# TO DO:
Turn all of the rows below into a numbered list, leaving out any blank lines.

+---+

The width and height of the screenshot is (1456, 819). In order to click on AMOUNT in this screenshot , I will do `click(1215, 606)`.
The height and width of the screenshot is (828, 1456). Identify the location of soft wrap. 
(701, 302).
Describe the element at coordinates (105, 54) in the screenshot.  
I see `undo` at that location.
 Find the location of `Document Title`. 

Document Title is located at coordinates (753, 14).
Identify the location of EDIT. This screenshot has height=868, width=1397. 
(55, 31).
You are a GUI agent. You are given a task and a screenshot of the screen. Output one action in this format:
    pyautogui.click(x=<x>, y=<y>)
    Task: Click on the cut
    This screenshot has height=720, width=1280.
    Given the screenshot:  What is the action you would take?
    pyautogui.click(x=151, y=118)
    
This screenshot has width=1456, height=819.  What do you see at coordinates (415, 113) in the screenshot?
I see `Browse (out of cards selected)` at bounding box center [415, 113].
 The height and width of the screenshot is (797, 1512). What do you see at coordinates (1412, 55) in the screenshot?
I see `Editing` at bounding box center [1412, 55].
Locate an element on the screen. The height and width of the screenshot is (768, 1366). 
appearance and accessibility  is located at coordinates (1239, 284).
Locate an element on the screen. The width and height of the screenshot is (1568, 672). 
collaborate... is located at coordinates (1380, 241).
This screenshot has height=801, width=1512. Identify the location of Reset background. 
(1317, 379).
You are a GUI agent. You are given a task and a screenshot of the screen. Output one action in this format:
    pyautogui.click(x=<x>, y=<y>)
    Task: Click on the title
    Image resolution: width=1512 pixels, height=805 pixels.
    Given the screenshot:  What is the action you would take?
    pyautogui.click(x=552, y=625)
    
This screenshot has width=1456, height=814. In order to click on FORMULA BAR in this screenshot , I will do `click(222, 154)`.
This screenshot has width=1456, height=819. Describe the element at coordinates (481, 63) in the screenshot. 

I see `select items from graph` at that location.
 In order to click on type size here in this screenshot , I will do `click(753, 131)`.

+---+

# COMPLETE RESPONSE:
1. The width and height of the screenshot is (1456, 819). In order to click on AMOUNT in this screenshot , I will do `click(1215, 606)`.
2. The height and width of the screenshot is (828, 1456). Identify the location of soft wrap. 
3. (701, 302).
4. Describe the element at coordinates (105, 54) in the screenshot.  
5. I see `undo` at that location.
6.  Find the location of `Document Title`. 
7. Document Title is located at coordinates (753, 14).
8. Identify the location of EDIT. This screenshot has height=868, width=1397. 
9. (55, 31).
10. You are a GUI agent. You are given a task and a screenshot of the screen. Output one action in this format:
11.     pyautogui.click(x=<x>, y=<y>)
12.     Task: Click on the cut
13.     This screenshot has height=720, width=1280.
14.     Given the screenshot:  What is the action you would take?
15.     pyautogui.click(x=151, y=118)
16. This screenshot has width=1456, height=819.  What do you see at coordinates (415, 113) in the screenshot?
17. I see `Browse (out of cards selected)` at bounding box center [415, 113].
18.  The height and width of the screenshot is (797, 1512). What do you see at coordinates (1412, 55) in the screenshot?
19. I see `Editing` at bounding box center [1412, 55].
20. Locate an element on the screen. The height and width of the screenshot is (768, 1366). 
21. appearance and accessibility  is located at coordinates (1239, 284).
22. Locate an element on the screen. The width and height of the screenshot is (1568, 672). 
23. collaborate... is located at coordinates (1380, 241).
24. This screenshot has height=801, width=1512. Identify the location of Reset background. 
25. (1317, 379).
26. You are a GUI agent. You are given a task and a screenshot of the screen. Output one action in this format:
27.     pyautogui.click(x=<x>, y=<y>)
28.     Task: Click on the title
29.     Image resolution: width=1512 pixels, height=805 pixels.
30.     Given the screenshot:  What is the action you would take?
31.     pyautogui.click(x=552, y=625)
32. This screenshot has width=1456, height=814. In order to click on FORMULA BAR in this screenshot , I will do `click(222, 154)`.
33. This screenshot has width=1456, height=819. Describe the element at coordinates (481, 63) in the screenshot. 
34. I see `select items from graph` at that location.
35.  In order to click on type size here in this screenshot , I will do `click(753, 131)`.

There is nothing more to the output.